Now, earn money for growing trees
PUNE: Soon, planting trees could become a money-making proposition. A proposal on 'tree credits,' a concept to make conditions favourable for people to willingly grow and protect trees by getting appropriate periodic financial returns, has been floated by the directorate of social forestry. The proposal will be sent to the state government in a month or two, and has the backing of Nitin Raut, minister for EGS and water conservation. It will be tabled in the cabinet's winter session, said Tasneem Ahmad, director general of social forestry.
Also, the idea of village forest, where a village manages its own forest, will be encouraged to increase the state's green cover from the current 20% to around 33%.
"Out of these 20%, only 14% is green cover and the remaining six per cent is barren. Of the 80% non-forest area, only three per cent comprises tree cover. Therefore, there is a need for massive tree plantation, especially on non-forest land," said Suresh Thorat, additional director general, social forestry.
Ahmad said farmers from different parts of the state will be encouraged to plant trees of indigenous species, nurture them and then earn tree credits accordingly.
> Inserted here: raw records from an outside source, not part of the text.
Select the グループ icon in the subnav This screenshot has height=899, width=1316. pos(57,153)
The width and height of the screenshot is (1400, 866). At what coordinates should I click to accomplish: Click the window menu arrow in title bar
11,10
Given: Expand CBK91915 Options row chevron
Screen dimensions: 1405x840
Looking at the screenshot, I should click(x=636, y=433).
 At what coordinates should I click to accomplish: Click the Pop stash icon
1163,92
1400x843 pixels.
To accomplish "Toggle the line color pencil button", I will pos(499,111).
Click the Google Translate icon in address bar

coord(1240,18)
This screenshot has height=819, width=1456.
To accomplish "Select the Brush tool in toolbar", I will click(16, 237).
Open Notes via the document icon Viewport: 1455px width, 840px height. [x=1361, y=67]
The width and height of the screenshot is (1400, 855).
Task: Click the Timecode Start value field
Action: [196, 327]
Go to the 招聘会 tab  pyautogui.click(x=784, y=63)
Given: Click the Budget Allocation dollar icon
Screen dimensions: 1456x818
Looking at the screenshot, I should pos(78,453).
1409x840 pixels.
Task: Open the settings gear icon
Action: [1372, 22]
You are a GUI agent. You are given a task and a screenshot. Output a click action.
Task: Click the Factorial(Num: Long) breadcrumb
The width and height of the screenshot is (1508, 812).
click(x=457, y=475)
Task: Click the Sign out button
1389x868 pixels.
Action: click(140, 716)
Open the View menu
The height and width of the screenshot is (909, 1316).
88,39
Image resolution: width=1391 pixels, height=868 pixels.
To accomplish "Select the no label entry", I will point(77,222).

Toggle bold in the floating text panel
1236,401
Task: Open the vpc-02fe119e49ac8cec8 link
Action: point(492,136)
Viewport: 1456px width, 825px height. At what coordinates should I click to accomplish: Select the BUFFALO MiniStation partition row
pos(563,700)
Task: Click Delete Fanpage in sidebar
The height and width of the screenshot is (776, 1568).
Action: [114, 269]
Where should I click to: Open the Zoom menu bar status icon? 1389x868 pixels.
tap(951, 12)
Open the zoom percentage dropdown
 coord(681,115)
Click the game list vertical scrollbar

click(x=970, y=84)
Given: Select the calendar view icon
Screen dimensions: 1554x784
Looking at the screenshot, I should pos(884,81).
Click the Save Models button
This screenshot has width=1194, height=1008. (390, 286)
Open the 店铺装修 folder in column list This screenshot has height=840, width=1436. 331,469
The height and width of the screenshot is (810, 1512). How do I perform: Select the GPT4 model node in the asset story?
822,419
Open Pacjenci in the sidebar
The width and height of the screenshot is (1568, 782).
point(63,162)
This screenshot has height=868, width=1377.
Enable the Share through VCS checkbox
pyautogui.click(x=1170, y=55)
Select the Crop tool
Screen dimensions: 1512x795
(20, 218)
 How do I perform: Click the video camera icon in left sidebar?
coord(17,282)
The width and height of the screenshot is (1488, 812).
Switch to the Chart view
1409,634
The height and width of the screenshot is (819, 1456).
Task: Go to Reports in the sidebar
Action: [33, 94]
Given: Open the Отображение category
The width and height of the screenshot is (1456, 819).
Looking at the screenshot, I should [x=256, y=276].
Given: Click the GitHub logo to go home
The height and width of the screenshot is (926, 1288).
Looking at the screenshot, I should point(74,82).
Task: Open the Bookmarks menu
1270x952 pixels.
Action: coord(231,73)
"The objective is to facilitate carbon sequestration via plantation of trees. Farmers growing trees will be given certificates on tree credits after five years of plantation. These credits will be bought by pollution-making agencies to compensate for trees felled due to reasons like road-widening or construction activities. Therefore, we should have a bank of growing trees," he added.
A tree credits council committee will be formed to determine prices. "Polluting agencies will have to compulsorily buy tree credits. We will determine the liability of the polluting agencies for tree credits in consultation with the state pollution control board. The prices will be fixed as per demand and supply/availability of the tree credits in the market. A software will be developed to keep track of issuance of tree credits," said Ahmad.
So far, over 20 indigenous tree species have been shortlisted. These include 'moha,' mango, neem, sandalwood, anjan, shisham, suru, teak, tiwas, hirda, ain, babul, tamarind, baheda, and bija. "This is an ambitious project aimed at ensuring proper carbon sequestration, conservation of trees and ensuring consistent livelihood to farmers. It will boost the rural economy," Ahmad added.
The social forestry is currently inviting feedback on the project from the public. Citizens can reach the authorities at firstname.lastname@example.org.BOX:
The proposal put forward by Tasneem Ahmad, director general of social forestry, will also include provisions for village forests. "Village forests are forest areas managed by villagers themselves. Boundaries of the forest, grazing area, tree plantation and other aspects governing the forests, particularly under the framework of the national forest policy and the Indian Forest Act, 1927, will be decided with due participation from the villagers. The idea behind this concept is to preserve the green cover and also entitle villagers their rights and privileges pertaining to livelihood," said Ahmad.